Yesterday I spent six minutes and 42 seconds on the phone doing one small thing to try and ensure the best possible future for my unborn daughter: I arranged to have her cord blood banked when she’s born later this year.
At nearly $2,000 (a reduced price since it’s our second time with the same company), it wasn’t an easy choice to make, as that’s a lot of money to our family. But we did it with our first daughter, also after struggling to make the choice and save the money. So before I was even pregnant this time we started saving to ensure we could do it again.
The first time I was pregnant I was given brochures by my doctor’s office, hospital and birthing class teacher about whether to bank cord blood at birth. It seems there is no shortage of debate on the topic.

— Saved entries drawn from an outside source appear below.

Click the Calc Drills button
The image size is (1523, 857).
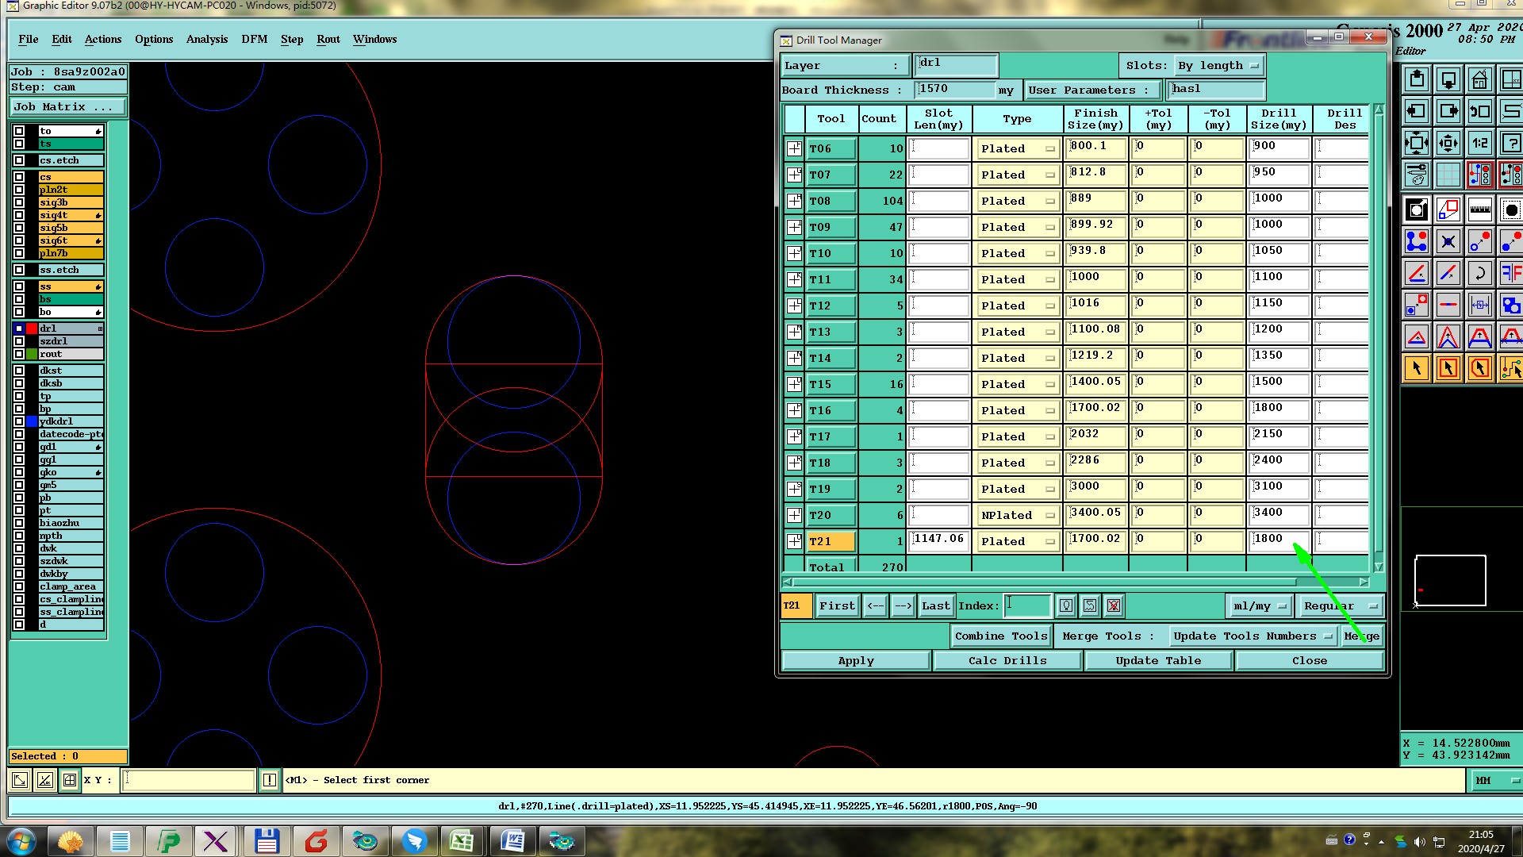[1007, 660]
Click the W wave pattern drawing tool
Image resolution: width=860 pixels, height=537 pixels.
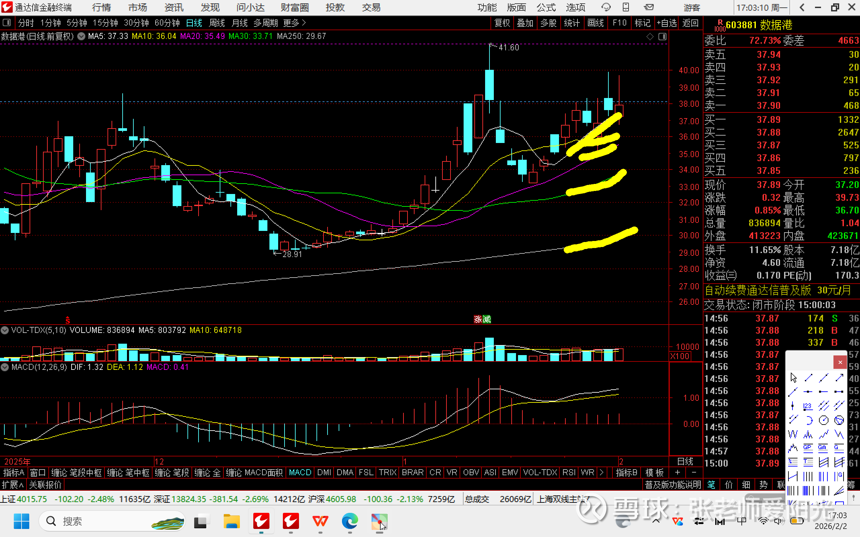click(792, 434)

I don’t think anyone will argue that banking cord blood stem cells could potentially be of some benefit to the child to which they belong at some point in the future. The debate seems to be how much of a chance there is that the child will ever need the cord blood, and if it could be better off donated to a public bank where it’s more likely to be used by someone else in need.
There are so many decisions pregnant women and their partners face over the course of nine months (even longer if you take into consideration the amount of time some couples spend planning a pregnancy), and when my husband and I were hit with this one, we went back and forth on it for a while.

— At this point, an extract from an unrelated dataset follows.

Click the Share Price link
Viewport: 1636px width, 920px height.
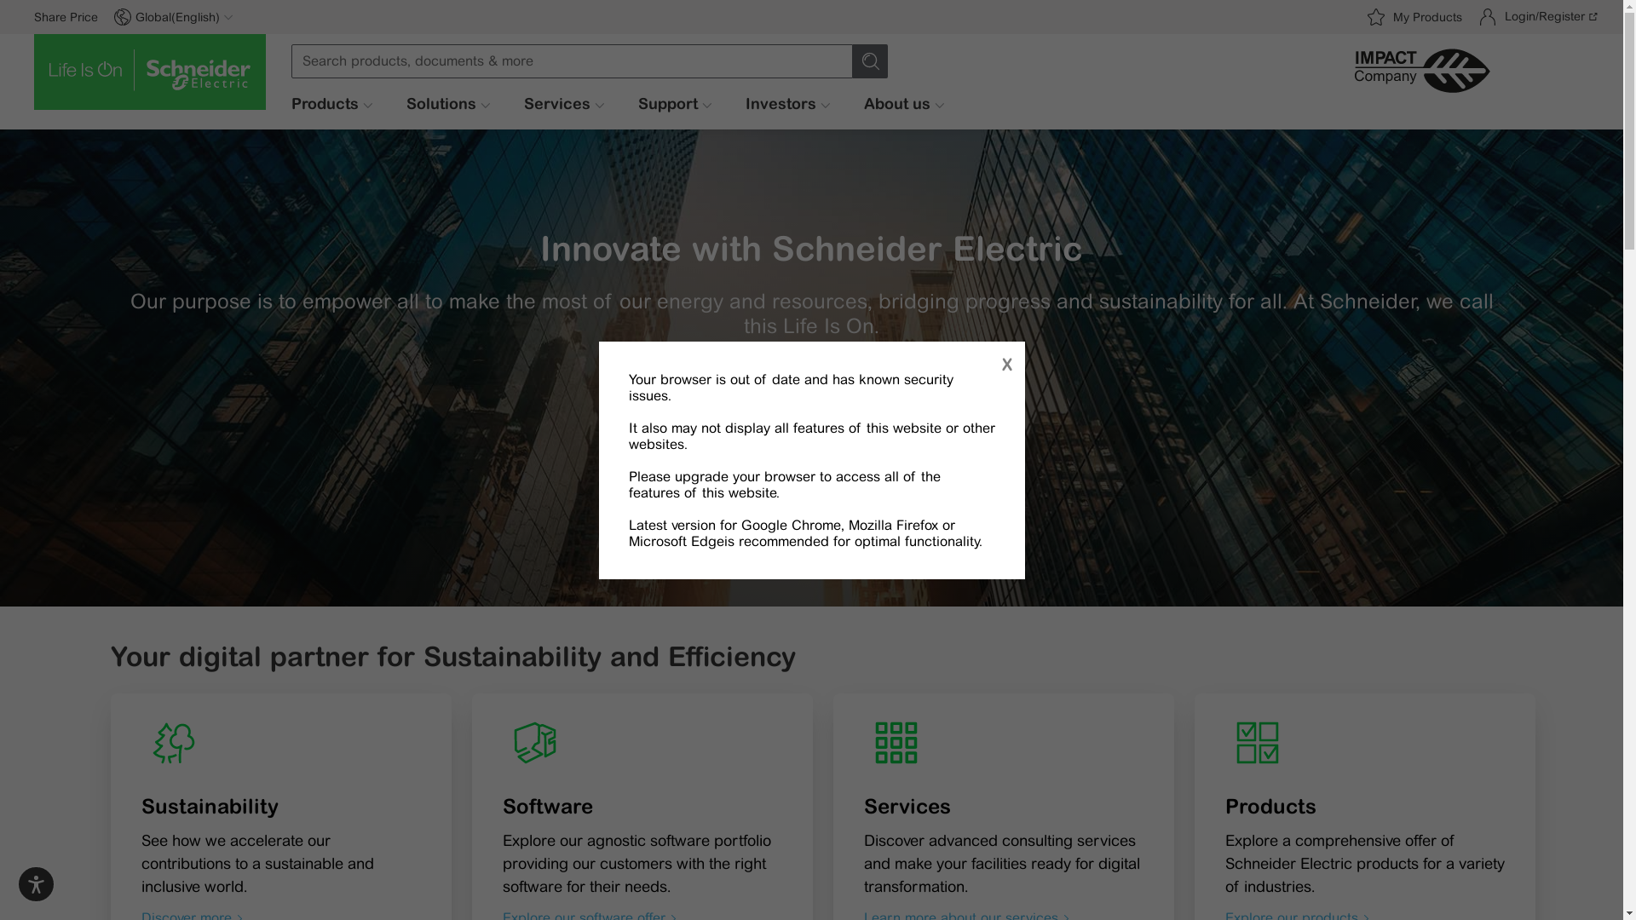(x=66, y=17)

Ultimately we decided it was like taking out an insurance policy that we hope and pray to never need, but we never wanted to look back with regret that there might have been something more we could have done for our daughter(s). Cord blood is rich in hematopoietic stem cells, which have been used to treat many life-threatening diseases as well as to induce healing, regenerate cells and repair tissues. The research on cord blood continues to expand rapidly, and there’s no doubt in a few years there will be even more uses for it, including the treatment of such ailments as traumatic brain injury, juvenile diabetes and cerebral palsy.

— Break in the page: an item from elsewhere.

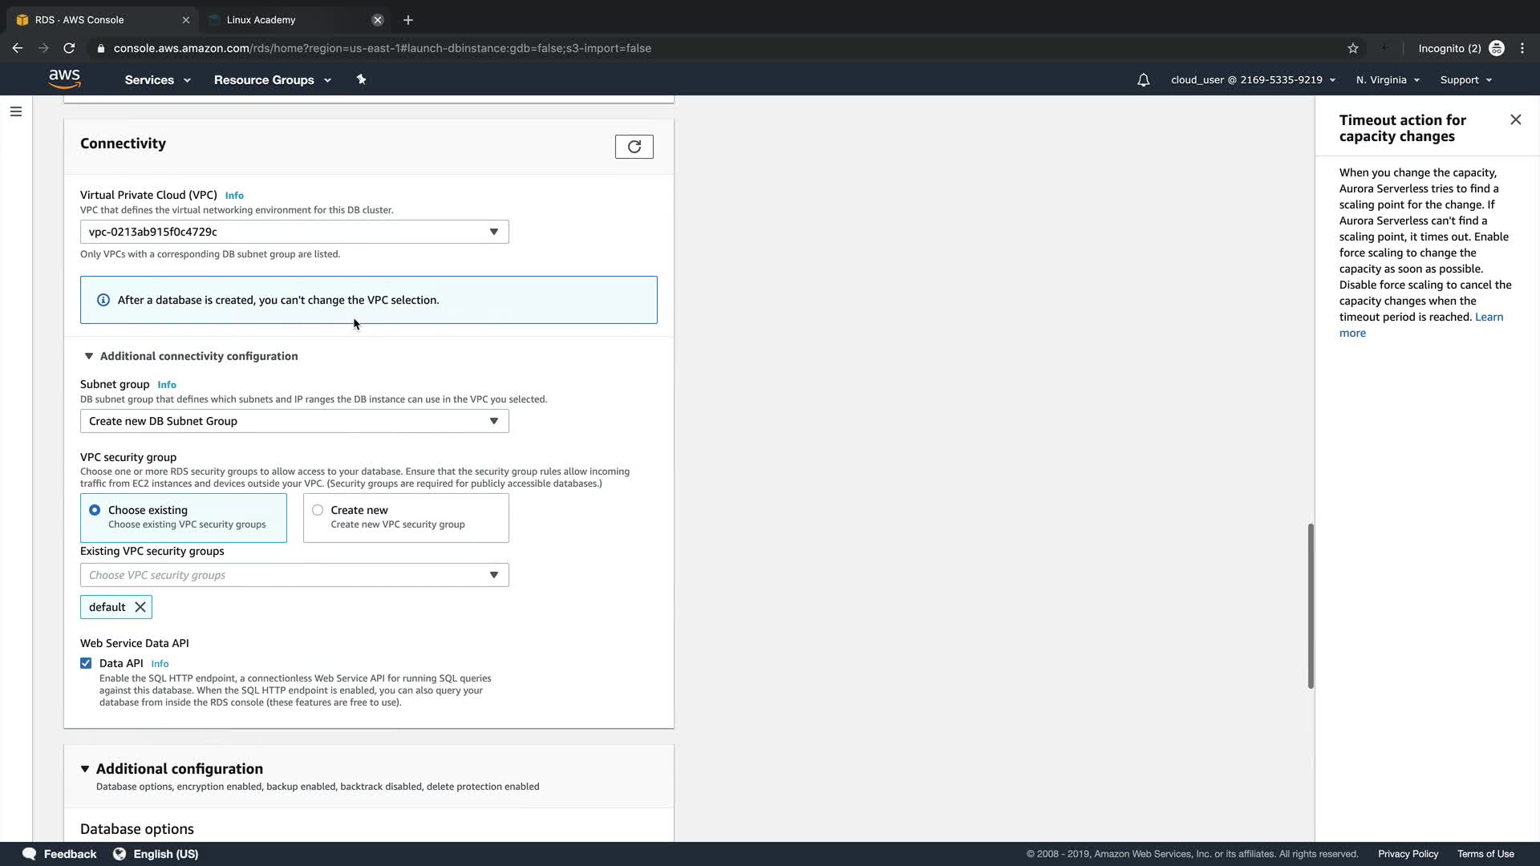Click the pin shortcuts icon in navbar
1540x866 pixels.
(361, 79)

There are plenty of doctors, researchers and medical professional who will say, however, that public banks are the way to go and that private banks simply prey on the fears of new parents. We might be those people, but knowing there are some uses for our children’s cord blood that can potentially and specifically benefit each of them helps us rest just a little bit easier each night. But our greatest nights’ sleep come from knowing the chances are slim they’ll never need to use the cord blood at all.
How do you feel about banking cord blood?